## Task brief
Reproduce the lines of data below word for word, omitting the pictures.

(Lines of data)
============================================================

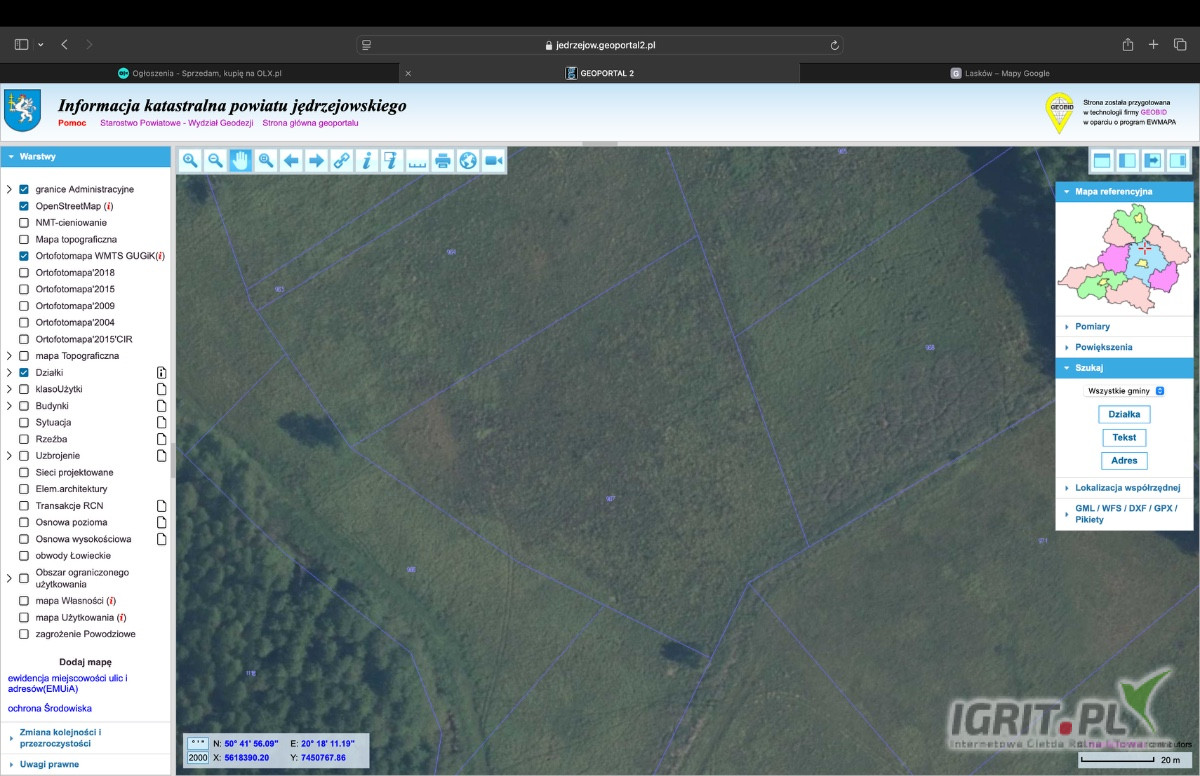Toggle the Budynki layer checkbox

click(24, 406)
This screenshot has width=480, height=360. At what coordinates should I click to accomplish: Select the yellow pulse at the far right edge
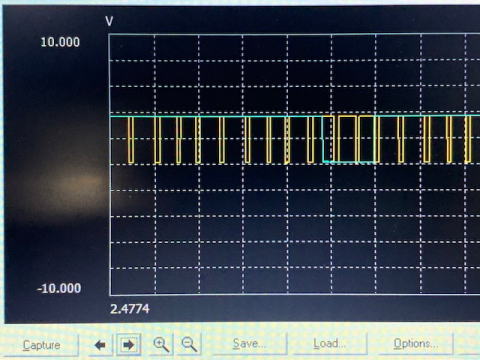tap(468, 139)
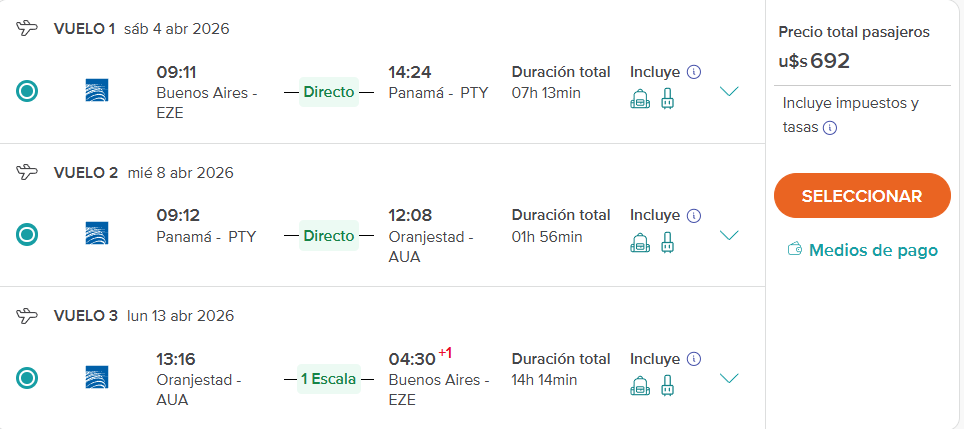The height and width of the screenshot is (429, 964).
Task: Open the Medios de pago link
Action: point(862,250)
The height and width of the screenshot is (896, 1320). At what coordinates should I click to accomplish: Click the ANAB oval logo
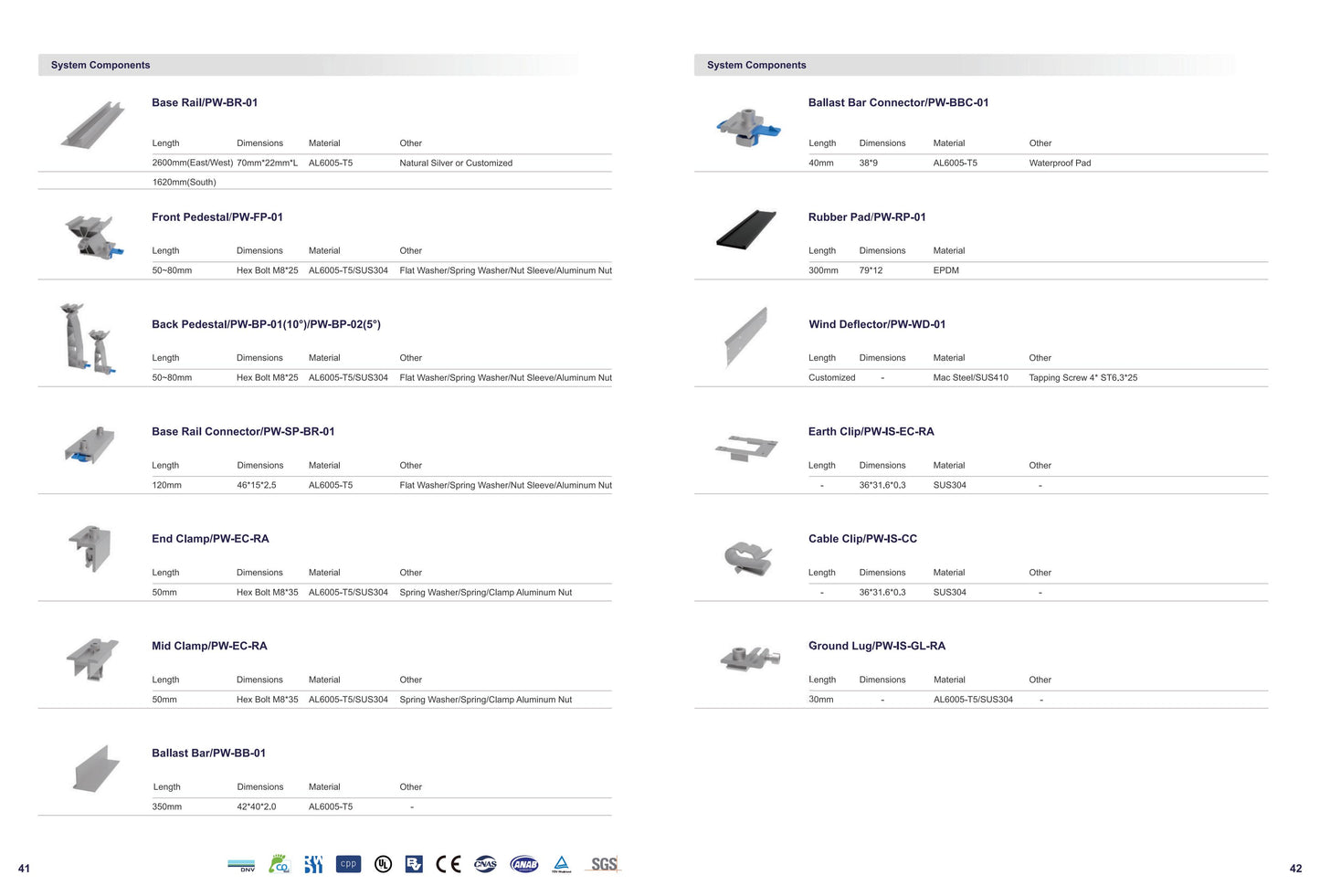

============================================================

## Correct output
Toggle the Budynki layer checkbox

click(24, 406)
This screenshot has width=480, height=360. At what coordinates should I click to accomplish: Select the yellow pulse at the far right edge
tap(468, 139)
The height and width of the screenshot is (429, 964).
Task: Open the Medios de pago link
Action: point(862,250)
The height and width of the screenshot is (896, 1320). At what coordinates should I click to accomplish: Click the ANAB oval logo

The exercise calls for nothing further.